L.A. County Sheriff’s Department not meeting Metro policing goals

A Los Angeles County Sheriff's Department deputy performs a fare check during a patrol through a Metro train in downtown Los Angeles.
A Los Angeles County Sheriff’s Department deputy performs a fare check during a patrol through a Metro train in downtown Los Angeles.
(Christina House / For The Times)

The Los Angeles County Sheriff’s Department has failed to meet goals for reducing violent crime on the Metropolitan Transportation Authority’s sprawling bus and rail system and been unable to adequately track emergency response times and fare evasion rates, according to a new audit.

The report, written by an outside firm and commissioned by Metro officials, found other management and safety problems over the last five years of contracted Sheriff’s Department service that had cost the transit agency more than $365 million. The criticisms come as officials weigh awarding a three-year security contract expected to cost about $400 million.

“We can have more effective law enforcement than we have right now,” Los Angeles Mayor and Metro Chairman Eric Garcetti said. The audit “raises a lot of fair questions,” he said.


The Sheriff’s Department was tasked with reducing crime on the Metro system by 8% a year, but total reported assaults, robberies and other crimes increased 28% in 2012 and 8.5% in 2013, according to audit data. Over a four-year study period, aggravated assaults climbed 75% to 280 in 2013, while robberies increased 43% to 407, according to FBI statistics included in the study.

Violent crime statistics reported to the FBI were as much as 22% higher than figures the Sheriff’s Department reported to Metro, according to the audit.
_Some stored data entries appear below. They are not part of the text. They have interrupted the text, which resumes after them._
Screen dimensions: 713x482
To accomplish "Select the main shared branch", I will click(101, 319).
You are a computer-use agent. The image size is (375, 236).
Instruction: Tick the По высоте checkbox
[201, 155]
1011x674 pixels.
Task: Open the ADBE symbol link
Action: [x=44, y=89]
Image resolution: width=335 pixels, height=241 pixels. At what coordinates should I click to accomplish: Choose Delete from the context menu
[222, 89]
The difference, the audit said, is that federal statistics require that multiple victims of assault and theft be reported as separate crimes, while Metro does not. The figures reported to Metro and the FBI also do not include crimes handled by other local police agencies.
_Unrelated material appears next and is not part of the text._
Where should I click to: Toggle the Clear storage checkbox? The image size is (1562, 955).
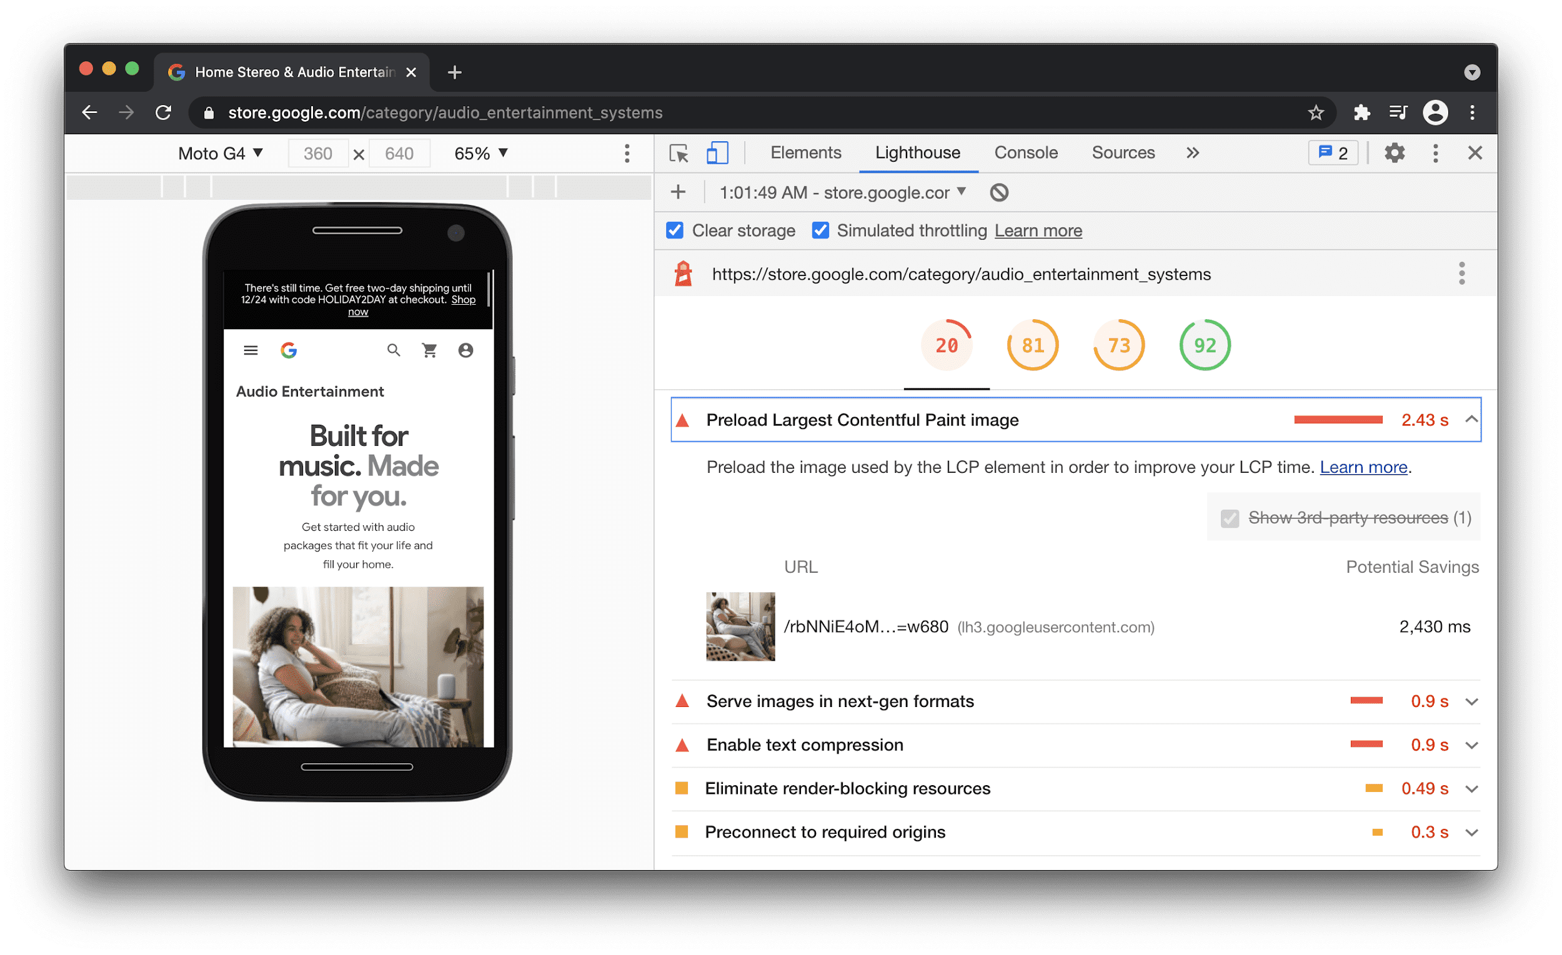click(676, 231)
In a response included in the audit, the Sheriff’s Department said monthly Metro reports have been revised to meet federal standards.
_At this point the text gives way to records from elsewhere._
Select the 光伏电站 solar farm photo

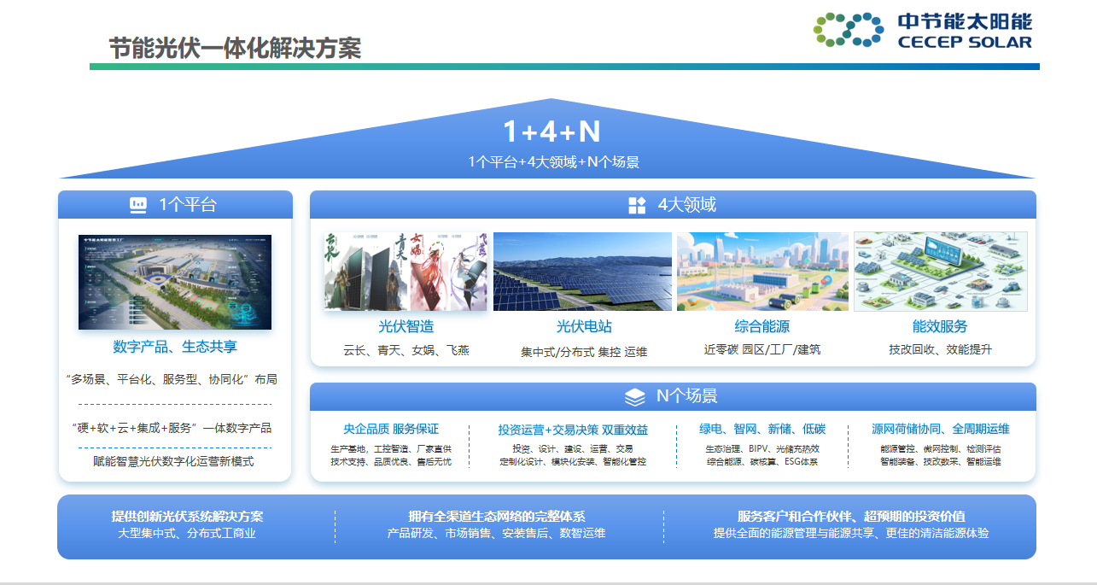(x=583, y=272)
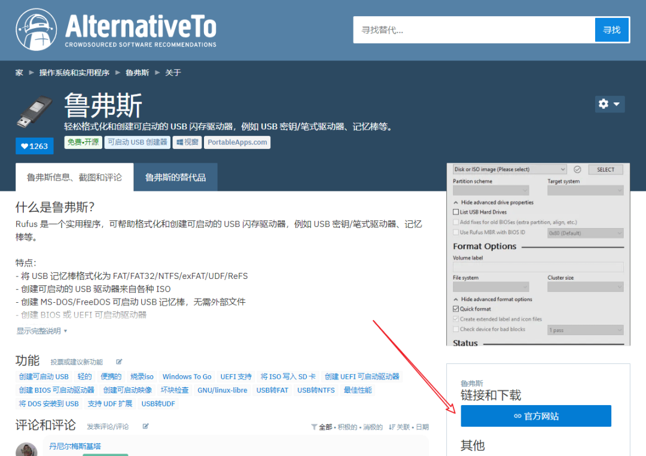The width and height of the screenshot is (646, 456).
Task: Click the heart like button showing 1263
Action: (34, 146)
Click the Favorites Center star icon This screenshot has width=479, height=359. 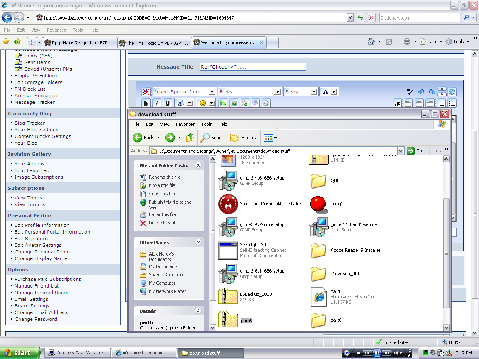tap(6, 42)
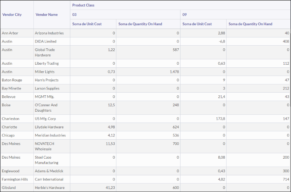Select the 09 product class column group

point(185,15)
Without a coordinated policing plan for the countywide transit system, deputies have not been able to help passengers with questions and do not have a “felt presence” on trains and buses, the report said. It also found that the department has no way to quickly route emergency calls to other law enforcement agencies when their assistance is needed.

Sheriff’s Department response times appeared to meet Metro contract requirements, but paint a misleading picture, the auditors wrote. They said that’s partly because the department begins tracking response time when a deputy is dispatched, not when a call for help is received.

Sheriff’s officials said that their response times met contract requirements and matched the department’s standard, and that they would work to “streamline Metro call center operations.”


Metro also had asked the Sheriff’s Department to reduce fare evasion on buses and rail to 2% of passengers — less than half the most recent estimates of fare jumping. But neither the Sheriff’s Department nor Metro have been able to reliably measure fare evasion, the report said. Among other things, a mobile phone app deputies use to check fares was found to be ineffective, the report said.

Sheriff’s officials said they expect to receive new fare-checking devices this month.

The auditors also cited a lack of adequate rider surveys to measure how customers feel about the safety of the transit system. One recent Metro survey found one in five riders felt unsafe due to sexual harassment. “If there’s a feeling that people aren’t safe, that affects our ridership,” Garcetti said.

The Sheriff’s Department recently created a separate division for transit policing, mirroring the structure of other large transit police forces across the country. They added that a coordinated policing plan was being developed and that deputies were being reminded of their responsibilities at regular meetings.

The audit faulted Metro for weak oversight of the contract, but also noted some improvement in recent months, including more fare checks and citations.

Some enforcement problems, auditors found, stem from a view among deputies that patrolling buses and trains is “punishment,” with “lesser prestige” than other assignments.

The audit also called into question billing practices of the Sheriff’s Department. For example, the department did not provide as many officers as the contract required, and in some cases, billed for vacant positions. The Sheriff’s Department said that while staffing levels fluctuate seasonally, spreading billings evenly throughout the year is most efficient. The department said it would “work with Metro to clarify any and all discrepancies.”